All of this is basically a system level smart contract.

Some of those functions queue node operators to make HIVE transactions that handle escrow and collateral. Meaning there is a trustless way to find operators in the network, send any two properly liquid accounts an escrow transaction, and be confident you'll receive the appropriate number of tokens. Likewise, if you're selling your tokens for HIVE/HBD the worst case scenario will appear to be a failed transaction as your tokens are returned by the network(the failing party will lose double this amount)... but the network will handle the trade and automatically generate the transactions necessary to complete the transaction and get you your HIVE/HBD. Since the parties handling these transactions are using free transactions the fee's aren't priced in GAS, can be paid for by network inflation, and only need to be high enough to prevent wash trading.

Do I understand correct?
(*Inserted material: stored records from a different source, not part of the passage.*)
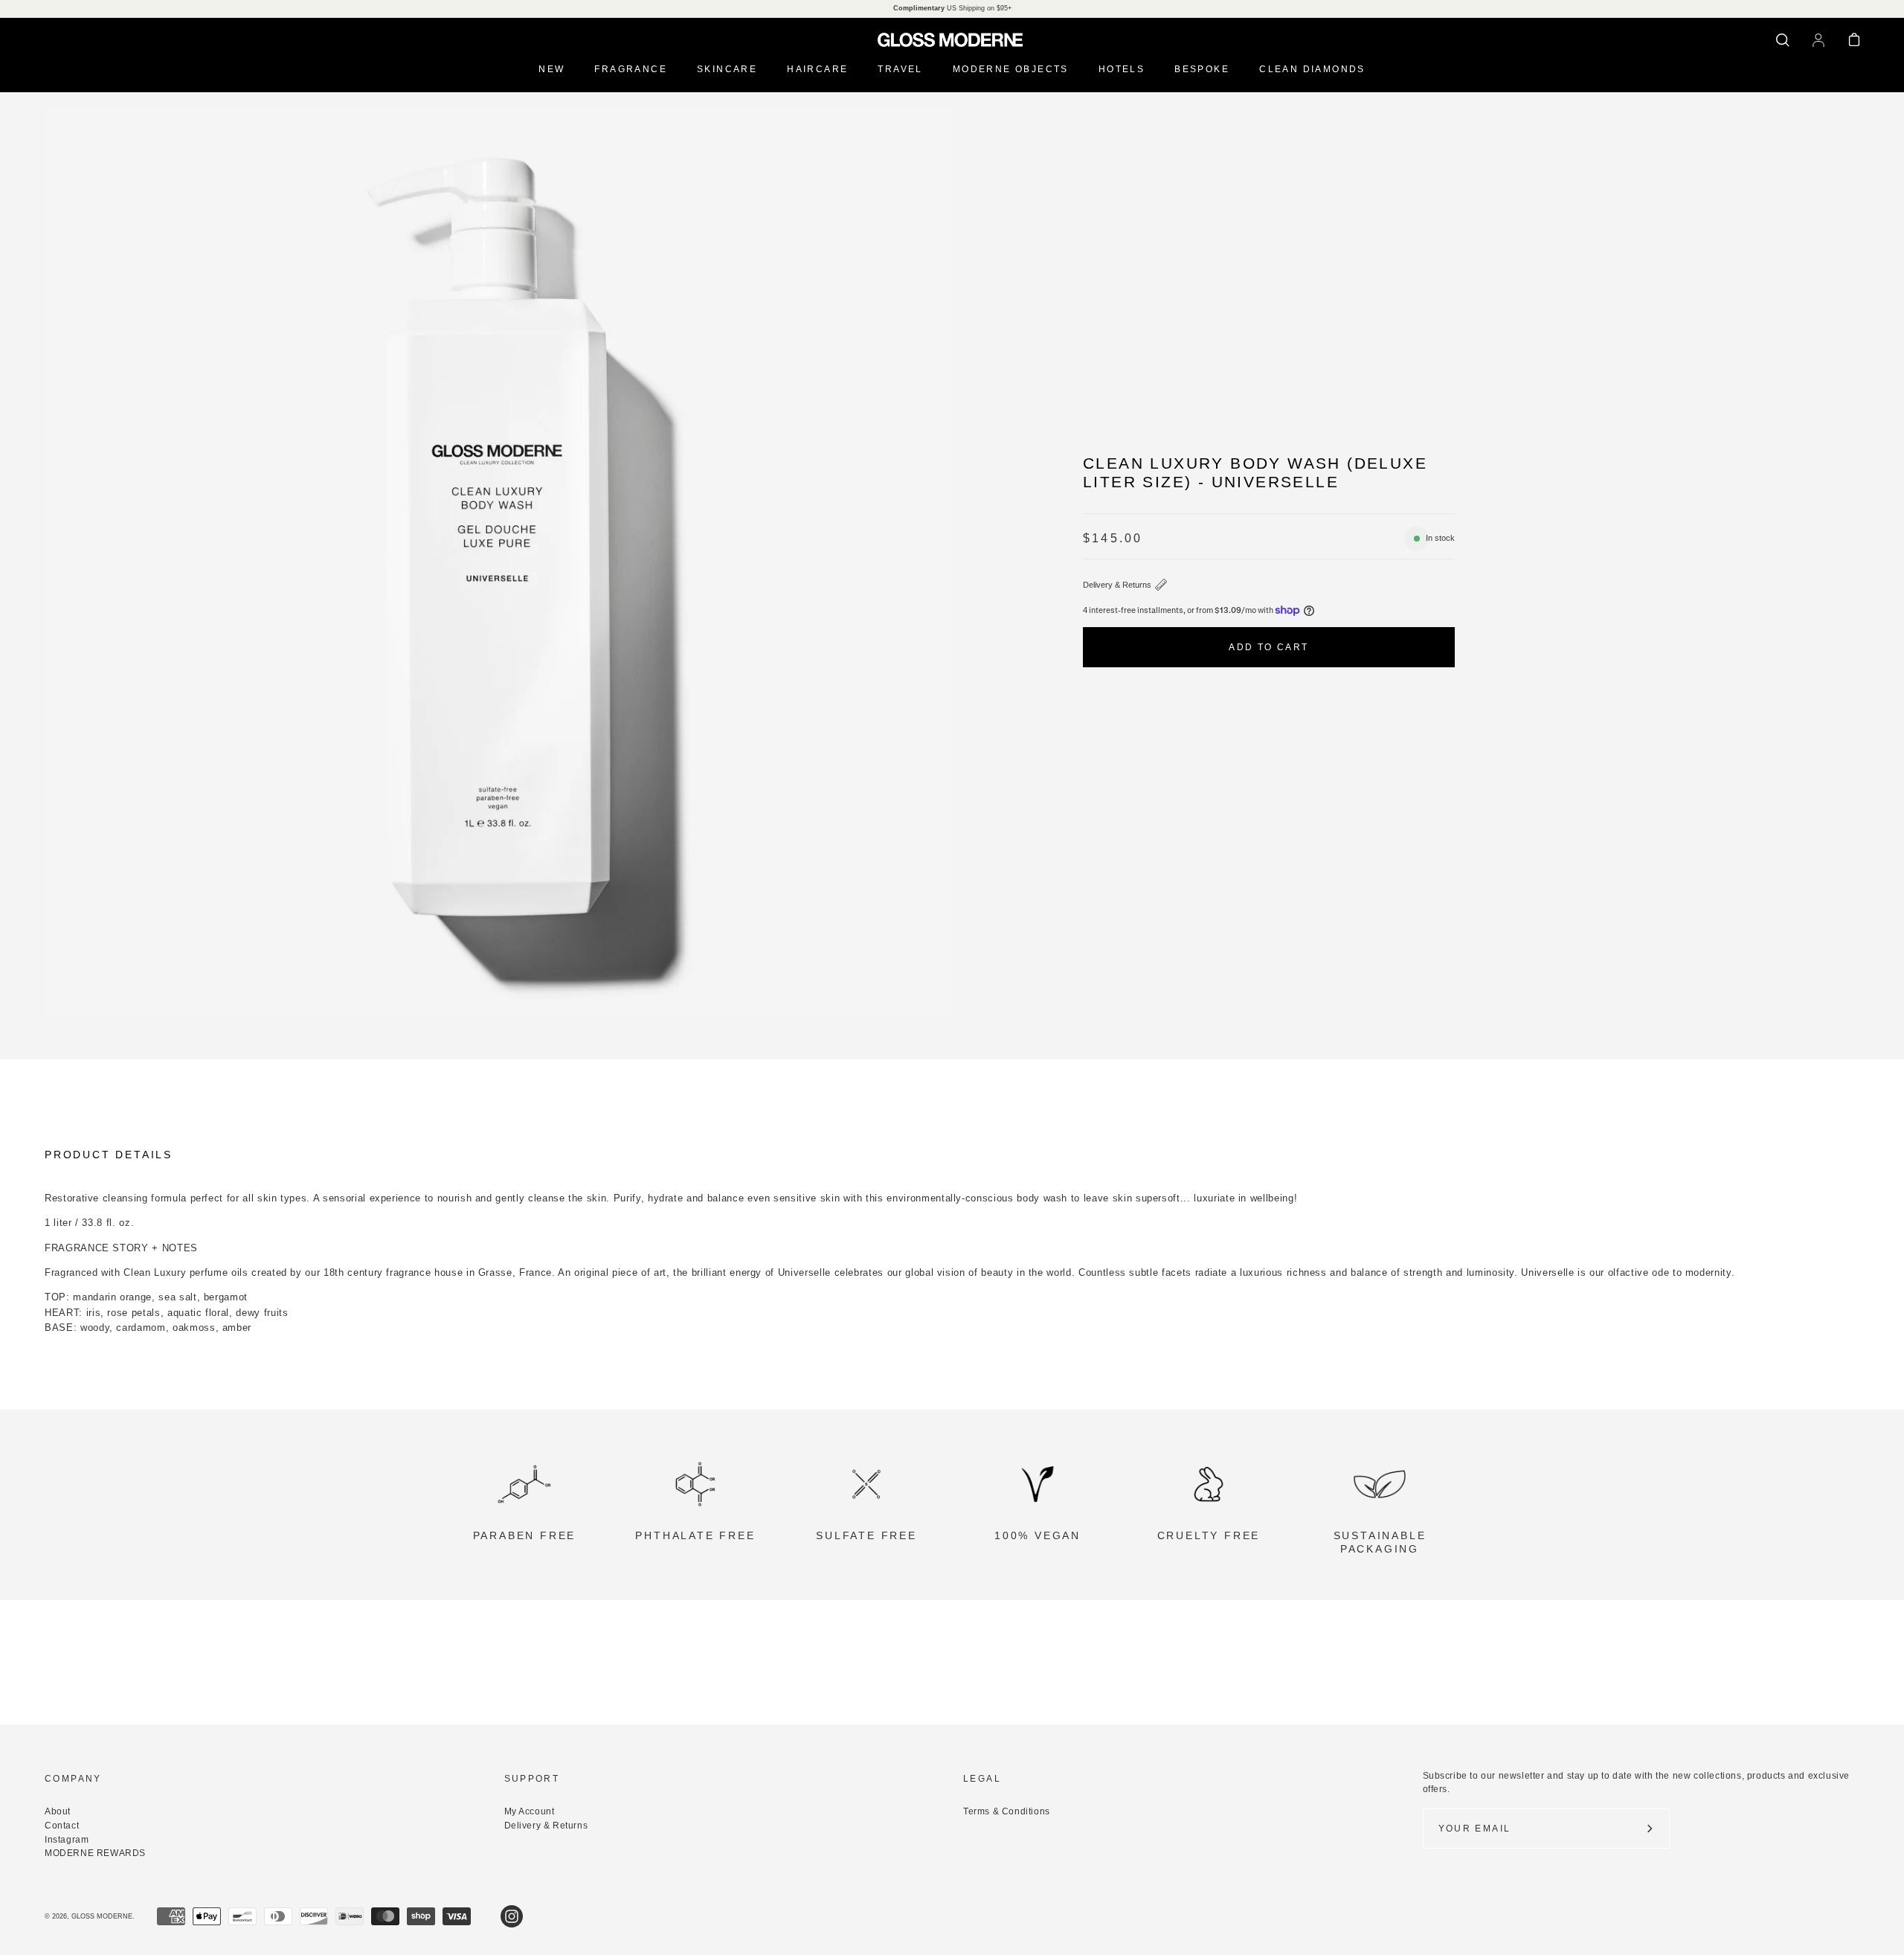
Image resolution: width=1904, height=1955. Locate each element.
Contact (62, 1825)
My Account (529, 1811)
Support (532, 1778)
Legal (982, 1778)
DLUX is needed for token creation, or why 2nd layer even needs own token DLUX, wouldn't that complicate the design?!

The point of this is to have the layer 2 token; In this case DLUX, but anything on HE could live here as well. Trustless swaps from Layer 1 to Layer 2 with out an intermediate token or centralized liquidity provider. This could be used to provide oracle services like 3speaks Proof of Access... or multi-sig in governance for cross chain swaps.

If I'm understanding what you're thinking... this is not a Hive-Engine replacement token to build other tokens. That would be the intermediary I've negated.